Socioeconomic factors and age of cancer survivors played significant roles in their quality of life, in which survivors who were younger faced more negative mental quality of life compared with survivors who were older, according to a recent study published in the Journal of Surgical Research.
In particular, the researchers found that overall, survivors who had lower levels of education, lower household income, and did not racially identify as White had reduced physical quality of life (PQOL) and mental quality of life (MQOL).
In the global study, 782 cancer survivors were included — the average age was 57, 68% identified as women, 90.8% identified as White and there were 43 distinct cancer diagnoses.
The researchers’ objectives were to identify the differences in PQOL and MQOL in survivors after evaluating different socioeconomic factors. These factors included levels of education, household income, race and age.
“Physical quality of life is (a survivor’s) functional independence; it’s how well can (they) get around the house perform activities of daily living (according to their) strength,” Dr. Conor Maxwell, lead author of the study and a general surgery resident at Allegheny Health Network, explained during an interview with CURE®. “Mental quality of life is more about dealing with how down or depressed (a patient) feels and how well are (they’re) coping with (their) current diagnosis.”
In terms of socioeconomic factors among survivors, Maxwell and his team of researchers established that “people that had higher education levels tended to have — or statistically did have — improved physical quality of life, as well as mental quality of life.”
He noted that the level of health literacy, or “how well patients can understand the information they’re given,” as Maxwell said, was an important factor to address, as it tied into socioeconomic factors.
Financial toxicity — financial burdens caused by high medical costs — was another aspect of socioeconomic factors that affected survivors’ overall QOL, according to the study.
“Financial toxicity is the big one, especially as the US kind of has the highest health care costs worldwide,” Maxwell explained. “We found that patients with higher yearly household income tended to have better quality of life, as well. So, all those things kind of run together. Lower household income, lower education and age, all factored in, were still statistically significant to this cohort.”

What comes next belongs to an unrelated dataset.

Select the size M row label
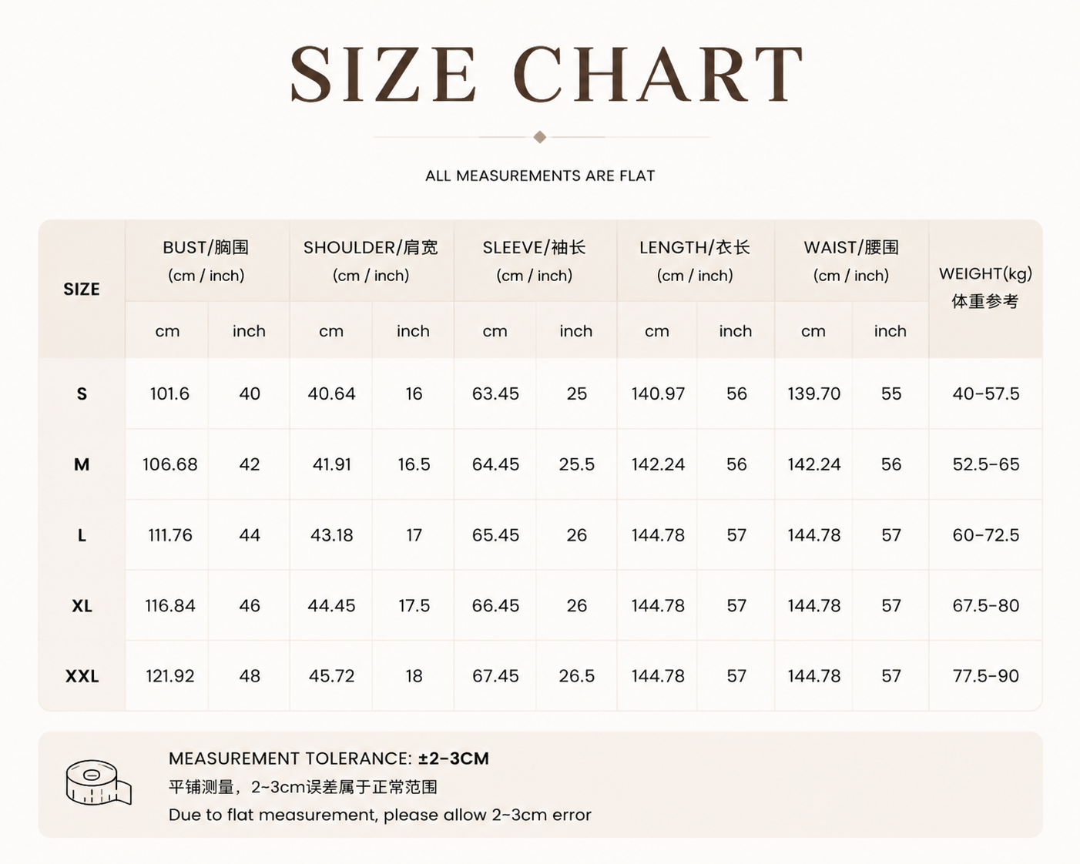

Age, as Maxwell mentioned, was also a significant factor that affected survivors’ QOL, both physically and mentally.
“Younger patients tended to have worse mental quality of life. The average age of a cancer diagnosis is kind of later in life for most people, but younger patients who are diagnosed with cancer may take that harder and may not have the skills to cope as well, they may be dealing with school, financial or family stress that kind of adds on to that,” he said. “Interestingly, it was kind of different for older patients. Younger patients tend to have more mental impacts on their quality of life, but then older patients had more physical impacts, which I think has to do with older patients having more comorbidities that they’re kind of working against, so they kind of get greater deficits from their cancer diagnosis and treatment.”
Regarding both socioeconomic and QOL factors for survivors, Maxwell recommends utilizing all resources made available.
“Things such as these Facebook support groups are excellent resources for information and just general emotional support,” he said. “It’s kind of a nice community of survivors where they all say, ‘Hey, I had this done, what are your ways of dealing with this?’ Everybody’s got their little tips and tricks, and having that community is a free resource that is incredibly beneficial.”